In another of those weird synergisms where I manage to find profound connections between the seemingly trivial and the great complexities of my life, I have found tonight’s episode of NCIS to be analogous to my most recent trial by fire.

The show starts with the team investigating an obviously open and shut case of cheating sailor murdered by spurned lover, when out of nowhere a woman wearing a Muslim head covering and shouting in Arabic grabs the murder weapon and uses it to stab the medical examiner, Ducky, through the hand. It turns out, as the story unfolds, that the woman was trying to revenge the death of her brother, some thirty years earlier in Afghanistan, at the hands of none other than Ducky himself. Before they can catch up to her, she presents war crime charges against him at her embassy. And to the teams amazement, Ducky not only admits his guilt but turns himself in the Afghans.
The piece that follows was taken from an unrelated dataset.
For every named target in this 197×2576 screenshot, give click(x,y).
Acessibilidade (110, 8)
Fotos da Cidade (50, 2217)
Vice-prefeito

Needless to say, the team was shocked and convinced it was all some terrible mistake that they must resolve to save their friend. Unfortunately Ducky refused to provide any information that will help them to help him. Eventually, through the use of all that techno-investigative-spy stuff I love so much, they discovered that the guy Ducky killed was being tortured repeatedly for military information at the hands of an agent of the so-called good guys. As a young doctor, Ducky had had to repair the damage done to the man over and over again, and decided at last to save him from more suffering in the only way he could - by giving him an overdose of painkillers.

But in Ducky’s mind he had committed murder, and he still felt so badly about it that he continued to refuse all his friend’s efforts to save him. As a last resort, they tracked down the guy who had done the actual torturing and brought them together as two war criminals locked in the same room. You know, the one with the two-way mirror. That was when the torturer finally admitted that Ducky had been the actual target of his efforts, because his compassion was preventing the prisoners from experiencing the level of fear required to get useful information out of them. It had been Ducky he was trying to break, and he succeeded! Of course, the charges were dropped against Ducky because the woman who stabbed him was on the other side of the mirror the whole time.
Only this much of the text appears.